== WORK INSTRUCTIONS ==
1. List every question posed in the paragraph of the obesity and COVID-19 article that begins "Chronic, underlying, pre-existing disease".
2. In the obesity and COVID-19 article, what question did Liji Thomas, M.D., ponder in June?
3. Pick up the obesity and COVID-19 article after its final sentence and keep writing.

==== PROVIDED TEXT ====

Coronavirus Chronicles — Obesity, Cause, Effect, and Distance

In June, Liji Thomas, M.D., pondered the question, “Obesity and COVID-19: Cause or effect?” She wrote,

Earlier studies have shown that diabetes figures could well rise in India, and childhood obesity in Italy, which will result in many more future deaths directly attributable to COVID-19, as well as indirectly caused by BMI-dependent cardiometabolic conditions.

Physical isolation and social distancing are of course very important in preventing infection by the virus. In the past few weeks, researchers have gained a lot of knowledge. It now appears that the virus can spread much more efficiently than was previously suspected. People should probably be isolating even more, and staying even farther apart.

The survival sweepstakes

Lockdown conditions mean that people do not travel far from home. No matter low their daily step count may have been before, when rules are made against movement, they take even fewer steps. They burn fewer calories and accumulate more weight. Under these conditions, one school of thought holds that figuring out a way to somehow get regular exercise is vital, on an equal footing with quarantine and physical distancing.

Chronic, underlying, pre-existing disease makes coronavirus worse. Of that there is no doubt. Can conscientious and purposeful exercise make it better? When a person who is in great shape catches COVID-19, does it stay for a shorter course than it otherwise would have? Will it be less damaging? Could it give up that nasty trick of lingering undetected, only to make a resurgence?

Dr. Thomas discusses a current observational study that asks how exercise-related factors shape the politics of lockdown:

[I]t indicates that the “burden of chronic diseases, even with a 3-month lockdown, may lead to a greater burden of excess deaths, highlighting avoidance of BMI gain and physical activity as public health priorities during the pandemic.

==== RECORD SET ====

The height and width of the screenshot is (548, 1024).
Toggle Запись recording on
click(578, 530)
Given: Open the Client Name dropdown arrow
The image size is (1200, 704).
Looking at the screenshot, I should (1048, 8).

====
==== RECORD SET ====

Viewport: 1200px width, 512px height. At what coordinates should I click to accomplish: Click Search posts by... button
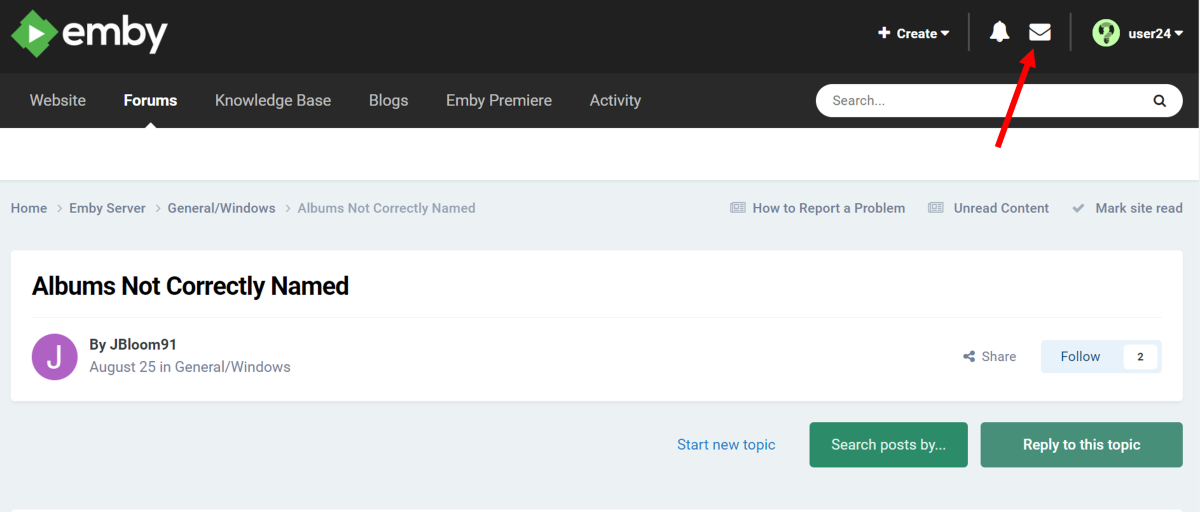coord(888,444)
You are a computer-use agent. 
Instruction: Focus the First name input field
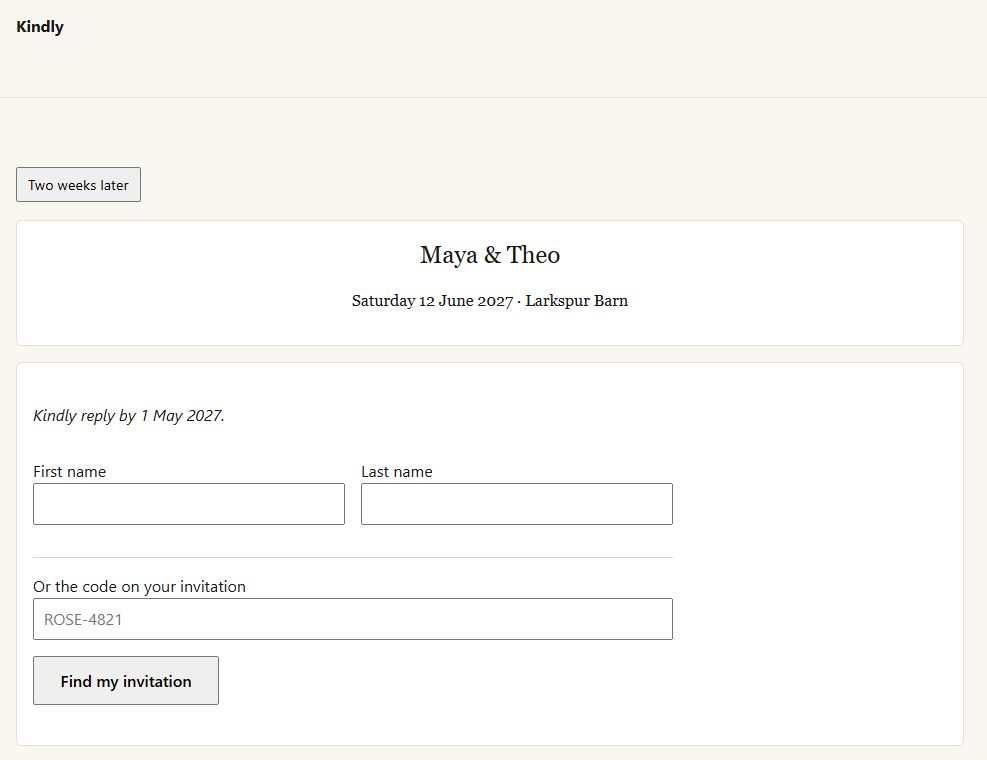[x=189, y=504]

====
==== RECORD SET ====

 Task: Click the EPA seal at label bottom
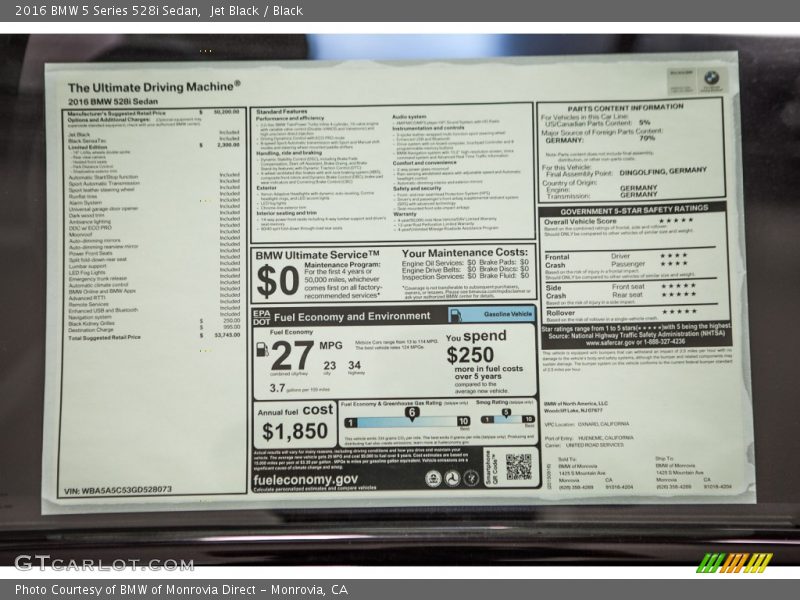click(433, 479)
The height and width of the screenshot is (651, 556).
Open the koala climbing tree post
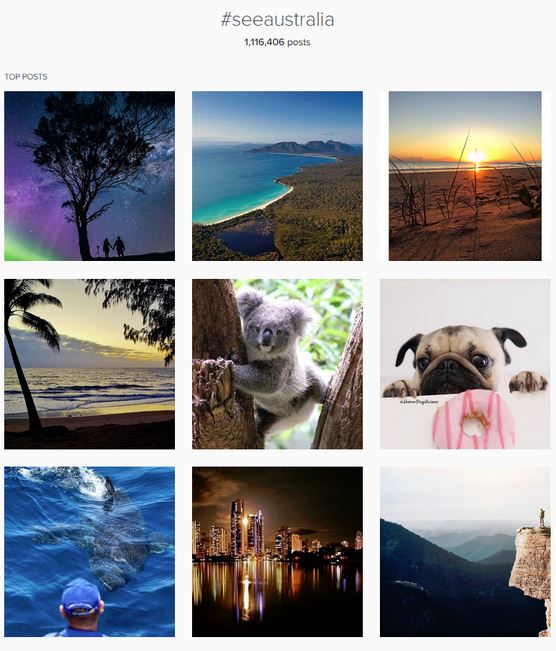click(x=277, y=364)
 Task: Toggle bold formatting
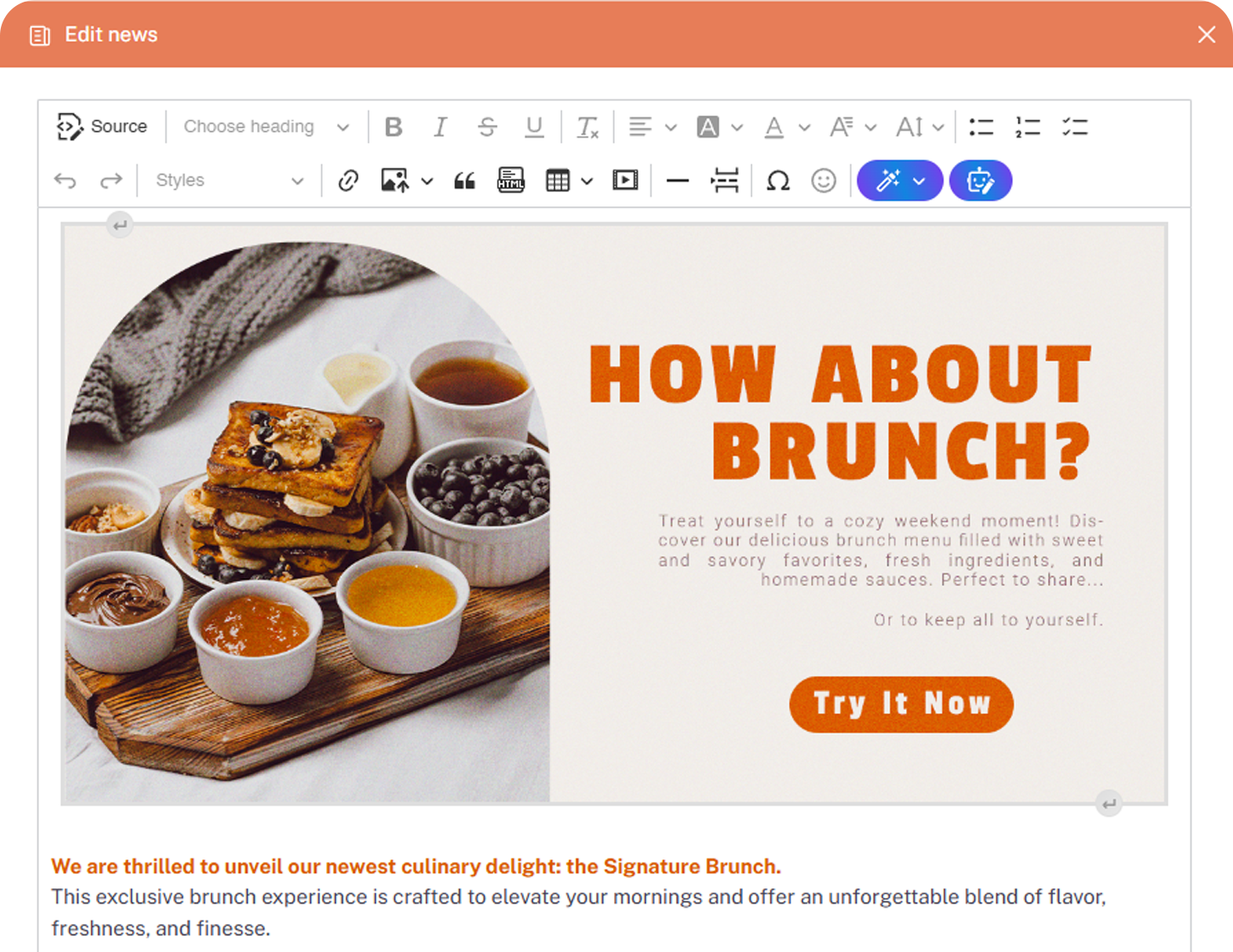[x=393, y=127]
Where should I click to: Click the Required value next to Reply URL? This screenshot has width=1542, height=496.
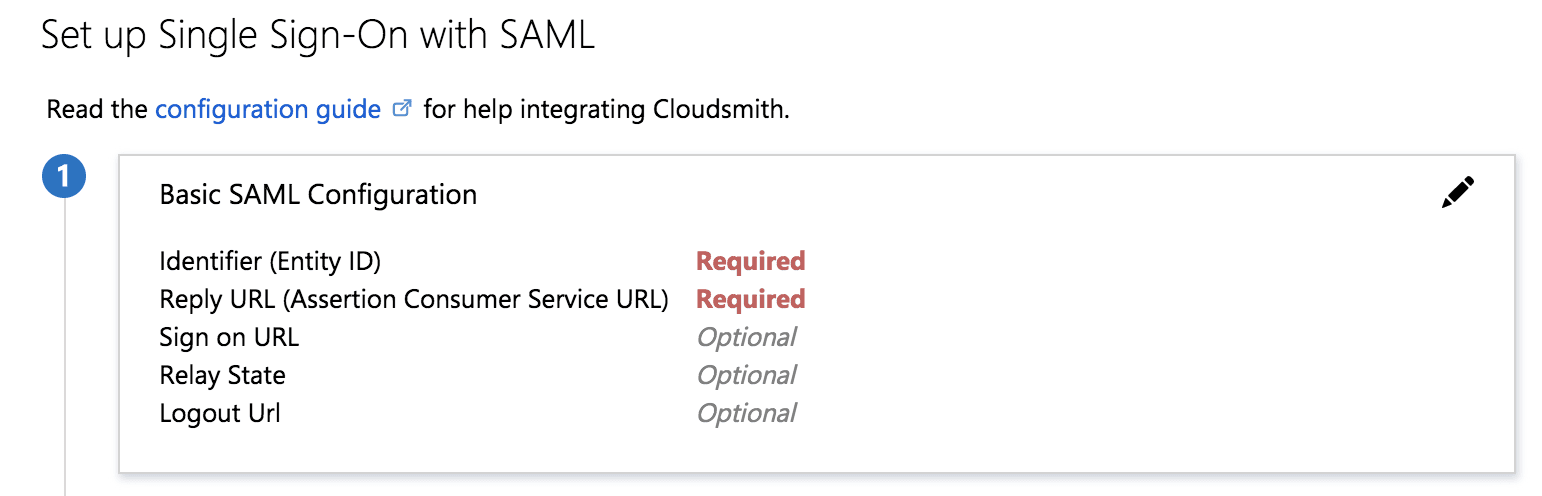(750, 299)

====

== RESULTS ==
1.
- Can conscientious and purposeful exercise make it better?
- When a person who is in great shape catches COVID-19, does it stay for a shorter course than it otherwise would have?
- Will it be less damaging?
- Could it give up that nasty trick of lingering undetected, only to make a resurgence?

2. "Obesity and COVID-19: Cause or effect?"

3.
[R]ather than obesity, the target of health interventions should be the chronic diseases often associated with it, which are the determinants of the excess deaths.

Those are some very deep words. Maybe paying attention to them could help end the perceived stigma of obesity. A shift to deploring the poor condition of a heart, rather than the presence of an overcoat of fat all around it, might make a difference in how people act, in taking care of themselves and others.

What was that, about staying farther apart?

Using what has been called “a very clever measurement technique,” researchers studied the behavior of the floating virus. A paper that has not yet been peer-reviewed describes it:

A research team at the University of Florida succeeded in isolating live virus from aerosols collected at a distance of seven to 16 feet from patients hospitalized with Covid-19 — farther than the six feet recommended in social distancing guidelines.

The team used two samplers, one about seven feet from the patients and the other about 16 feet from them. The scientists were able to collect virus at both distances and then to show that the virus they had plucked from the air could infect cells in a lab dish.

If it turns out that viable virus can be cultured out of the air — this is big news. But the bigger news is, we might be kidding ourselves about this social distance thing. Some scientists go so far as to say that indoors, the supposed six-foot rule is invalid, and only leads us to feel safe when we are not.

Dr. Thomas’ article contains some amazing illustrations that visualize how, why, and how far the droplets travel.

Your responses and feedback are welcome!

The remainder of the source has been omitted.